─── BAGIAN DOKUMEN ───
Mohon tunggu...
Agustinus Gereda Tukan
Agustinus Gereda Tukan Mohon Tunggu... Penulis

Gemar membaca dan menulis, dengan karya narasi, cerpen, esai, dan artikel yang telah dimuat di berbagai media. Tertarik pada filsafat, bahasa, sastra, dan pendidikan. Berpegang pada moto: “Bukan banyaknya, melainkan mutunya,” selalu mengutamakan pemikiran kritis, kreatif, dan solusi inspiratif dalam setiap tulisan.

Selanjutnya

Tutup

Pendidikan Artikel Utama

Menulis Buku Ajar: Antara Teori dan Keberanian untuk Memulai

16 Oktober 2025   04:15 Diperbarui: 17 Oktober 2025   05:10 268
+
Laporkan Konten
Laporkan Akun
Kompasiana adalah platform blog. Konten ini menjadi tanggung jawab bloger dan tidak mewakili pandangan redaksi Kompas.
Lihat foto
Keberanian Mulai Menulis Buku Ajar (Dokumentasi Pribadi)

Ketika beberapa dosen menanyakan kepada saya, "Apa dan bagaimana caranya menulis buku?", saya hanya menjawab sederhana, "Saya juga tidak tahu, tapi saya punya keberanian untuk mulai." Jawaban itu bukan bentuk kerendahan diri, melainkan kejujuran yang lahir dari pengalaman. Sebab sering, di ruang-ruang akademik yang dipenuhi gelar dan teori, kita justru kehilangan keberanian paling dasar: keberanian untuk mencoba. Kita sibuk menata konsep, menunggu panduan, menimbang kesempurnaan, hingga lupa bahwa tulisan pertama tidak lahir dari rumus, tetapi dari niat yang bergerak. Melalui esai ini, saya ingin mengajak kita semua berpindah langkah, dari sekadar berpikir tentang menulis menuju menulis dengan berpikir. Karena sejatinya, ilmu tidak tumbuh dari banyaknya teori yang kita hafal, melainkan dari keberanian kita memberi bentuk pada gagasan melalui kata.

Paradoks Akademik

Kita hidup di lingkungan yang menuhankan teori, tetapi melupakan tindakan. Kita terlalu lama duduk dalam seminar tentang menulis, tetapi lupa menulis satu halaman pun. Di kampus-kampus, diskusi tentang metodologi penulisan sering menjadi ruang yang ramai oleh wacana, namun sepi oleh karya. Banyak akademisi mampu menjelaskan tahap demi tahap menulis buku ajar, dari perumusan tujuan hingga penyuntingan akhir, namun ragu ketika harus memulai kalimat pertama di halaman kosong.
─── INFORMASI YANG DIBERIKAN ───
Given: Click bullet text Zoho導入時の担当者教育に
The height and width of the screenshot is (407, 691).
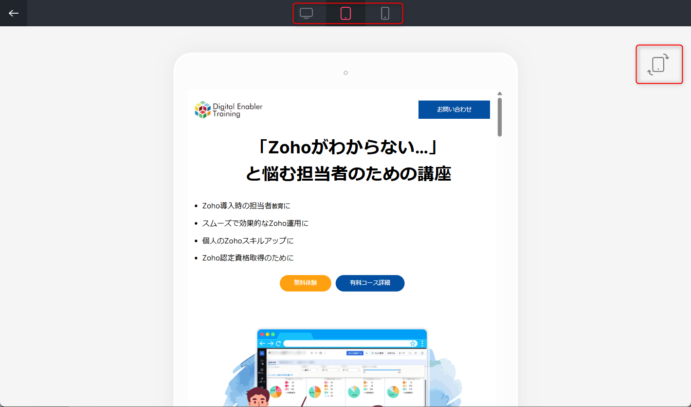Looking at the screenshot, I should (246, 206).
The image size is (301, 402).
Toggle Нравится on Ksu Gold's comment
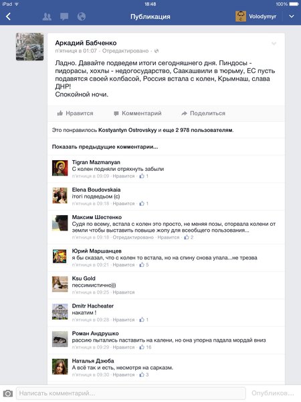[x=124, y=292]
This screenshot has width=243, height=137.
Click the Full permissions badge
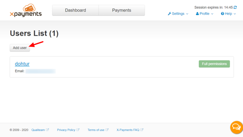pos(214,64)
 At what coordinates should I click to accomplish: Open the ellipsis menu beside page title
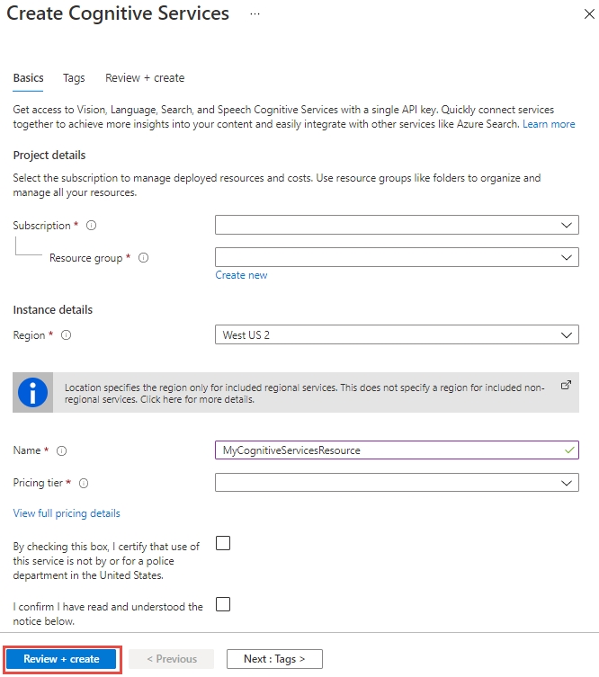[x=255, y=14]
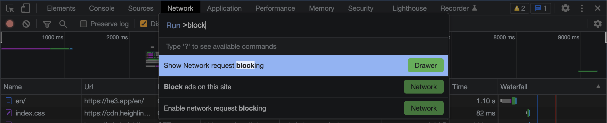Open network search magnifier icon
This screenshot has width=607, height=123.
click(x=63, y=24)
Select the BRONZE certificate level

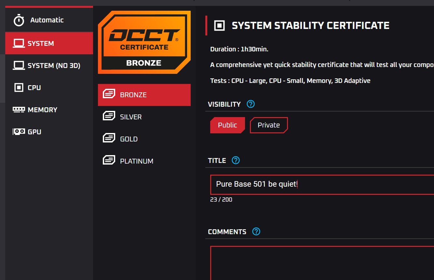(x=144, y=95)
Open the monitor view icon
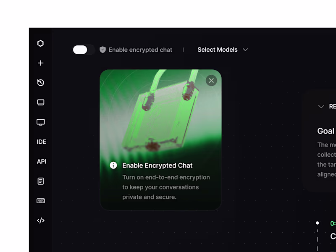Screen dimensions: 336x252 [x=40, y=122]
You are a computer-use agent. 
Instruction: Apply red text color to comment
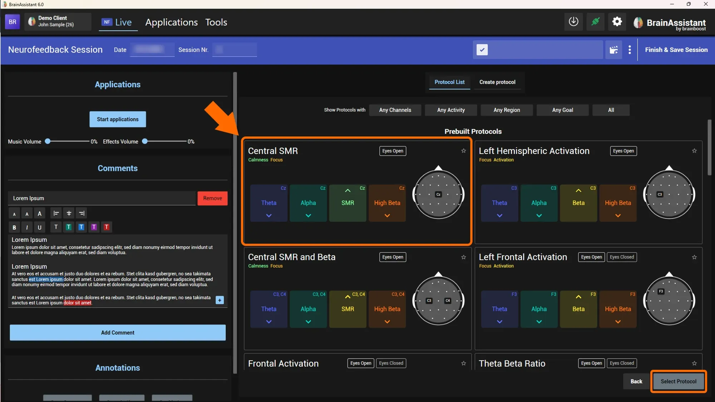[x=107, y=227]
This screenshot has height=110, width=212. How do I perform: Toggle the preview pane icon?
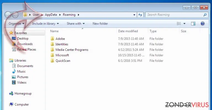click(193, 24)
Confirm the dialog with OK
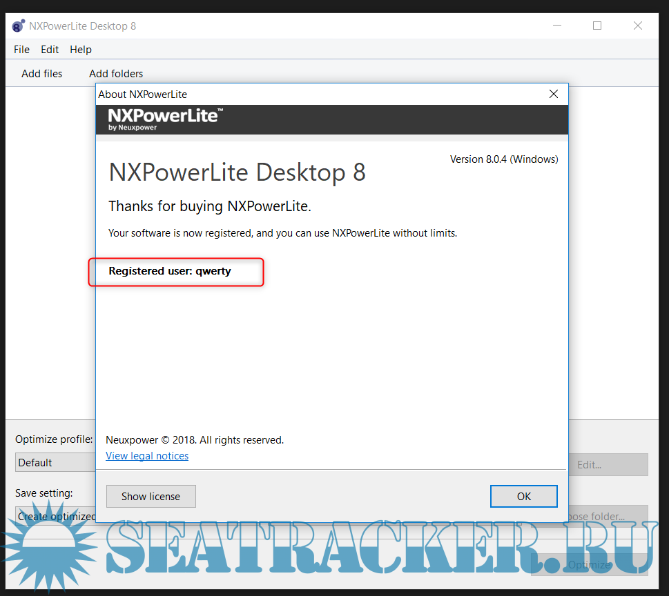Image resolution: width=669 pixels, height=596 pixels. click(523, 496)
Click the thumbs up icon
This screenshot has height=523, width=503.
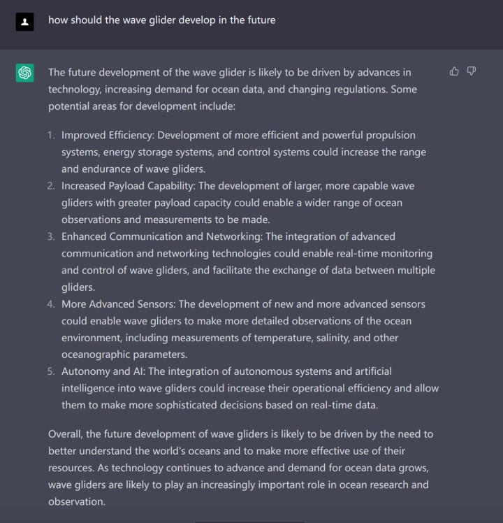454,71

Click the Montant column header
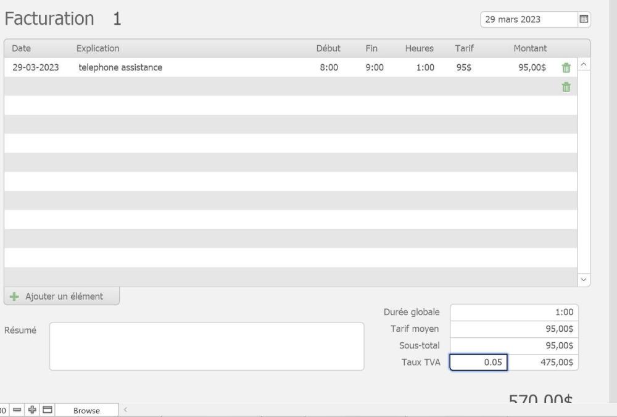tap(530, 48)
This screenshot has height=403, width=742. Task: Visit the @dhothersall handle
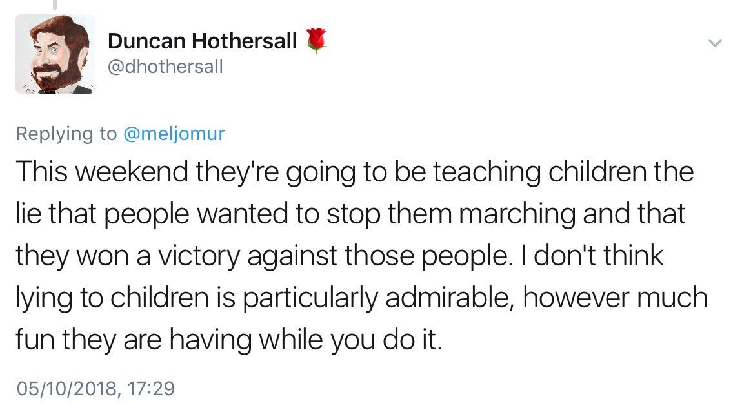[x=165, y=67]

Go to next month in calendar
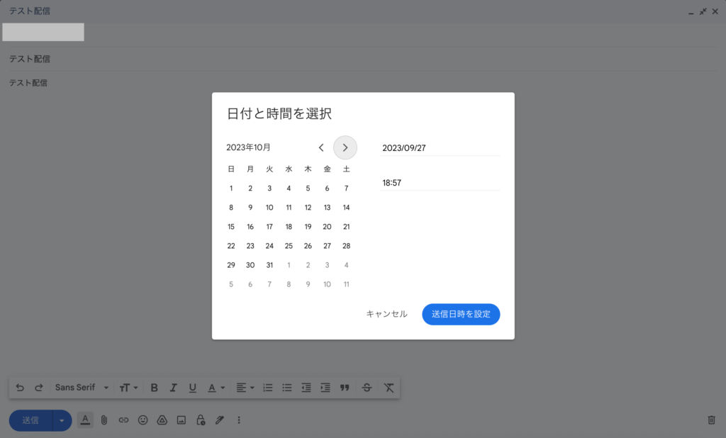(x=345, y=147)
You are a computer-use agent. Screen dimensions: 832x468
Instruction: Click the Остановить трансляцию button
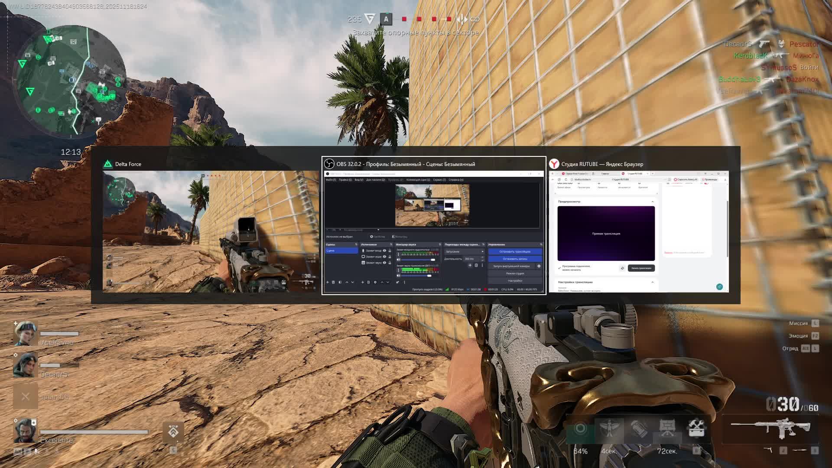515,251
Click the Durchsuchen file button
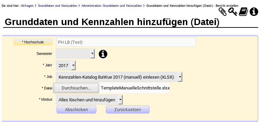The height and width of the screenshot is (122, 266). coord(76,88)
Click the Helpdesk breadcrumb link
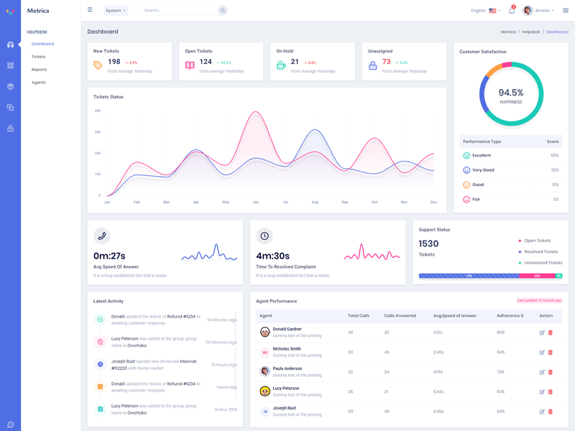575x431 pixels. coord(530,32)
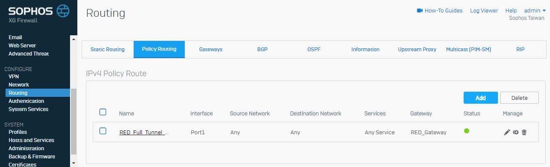The width and height of the screenshot is (550, 167).
Task: Open the RED_Full_Tunnel route name link
Action: point(144,133)
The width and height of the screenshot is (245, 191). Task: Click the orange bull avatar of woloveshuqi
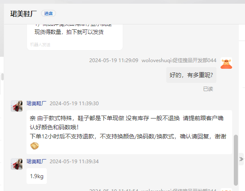pyautogui.click(x=226, y=63)
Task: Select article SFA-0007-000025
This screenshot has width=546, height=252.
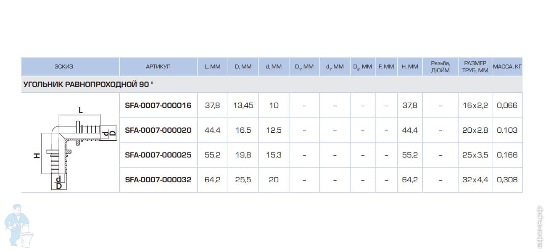Action: coord(158,155)
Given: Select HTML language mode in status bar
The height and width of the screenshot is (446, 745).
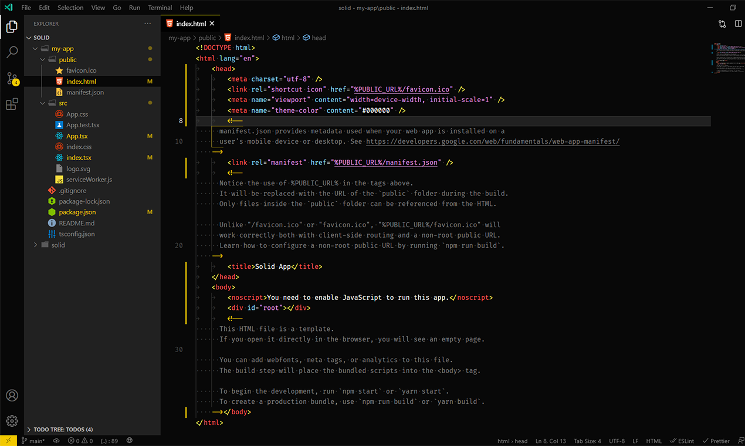Looking at the screenshot, I should [x=653, y=441].
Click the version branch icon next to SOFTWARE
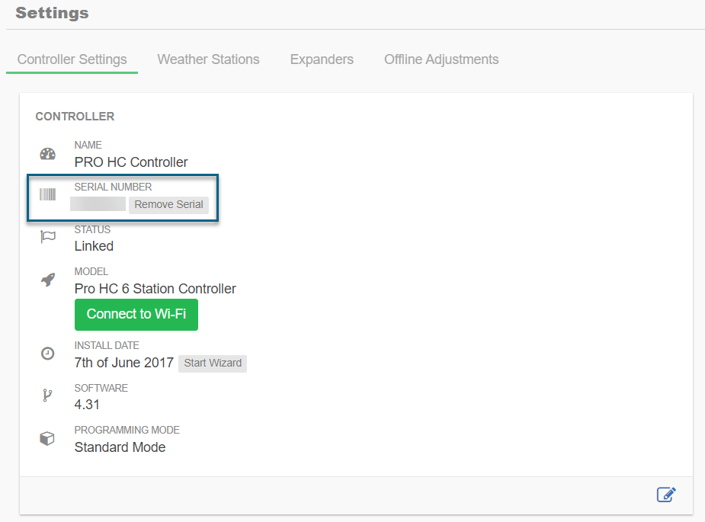705x522 pixels. tap(47, 396)
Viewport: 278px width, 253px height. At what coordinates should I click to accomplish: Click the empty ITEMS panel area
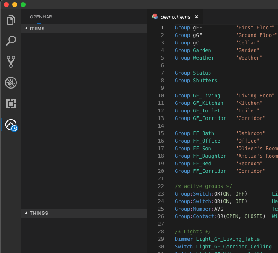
───
_TUGAS LATIHAN A:_ Salin ulang baris-baris listing di atas tanpa perubahan, mulai dari baris pertama listing sampai baris yang memuat "(x=144, y=95)", kedua ujungnya ikut disertakan. Gambar tidak perlu dimasukkan ke dalam jawaban.
_TUGAS LATIHAN B:_ Lanjutkan esai tentang keberanian mulai menulis buku ajar, dimulai setelah kalimat terakhir yang ditampilkan.

_JAWABAN LATIHAN A:_
Given: Click bullet text Zoho導入時の担当者教育に
The height and width of the screenshot is (407, 691).
Looking at the screenshot, I should (246, 206).
The image size is (301, 402).
Toggle Нравится on Ksu Gold's comment
[x=124, y=292]
This screenshot has width=243, height=137.
Click the Full permissions badge
pos(214,64)
 At what coordinates should I click to accomplish: Open the ellipsis menu beside page title
[x=255, y=14]
Open network search magnifier icon
This screenshot has width=607, height=123.
click(x=63, y=24)
Select the BRONZE certificate level

(x=144, y=95)

_JAWABAN LATIHAN B:_
Fenomena ini bukan sekadar ironi, melainkan cermin dari budaya akademik yang terlalu berpihak pada pikiran, dan kurang memberi ruang bagi keberanian untuk berbuat. Dalam penelitian Donald A. Schn (The Reflective Practitioner: How Professionals Think in Action, 1983), disebutkan bahwa pengetahuan sejati tumbuh bukan hanya dari berpikir tentang tindakan, tetapi dari thinking in action, yaitu berpikir melalui tindakan itu sendiri. Artinya, teori yang baik semestinya menjadi penerang jalan, bukan pengganti langkah.

Kita sering mencatat dengan tekun dalam pelatihan menulis buku ajar, namun setelah acara usai, catatan itu menguning di rak tanpa pernah menjelma menjadi karya. Padahal, tulisan tidak lahir dari seminar, melainkan dari keberanian menulis meski belum sempurna. Karena pada akhirnya, pena yang bergerak jauh lebih bermakna daripada teori yang hanya berputar dalam kepala.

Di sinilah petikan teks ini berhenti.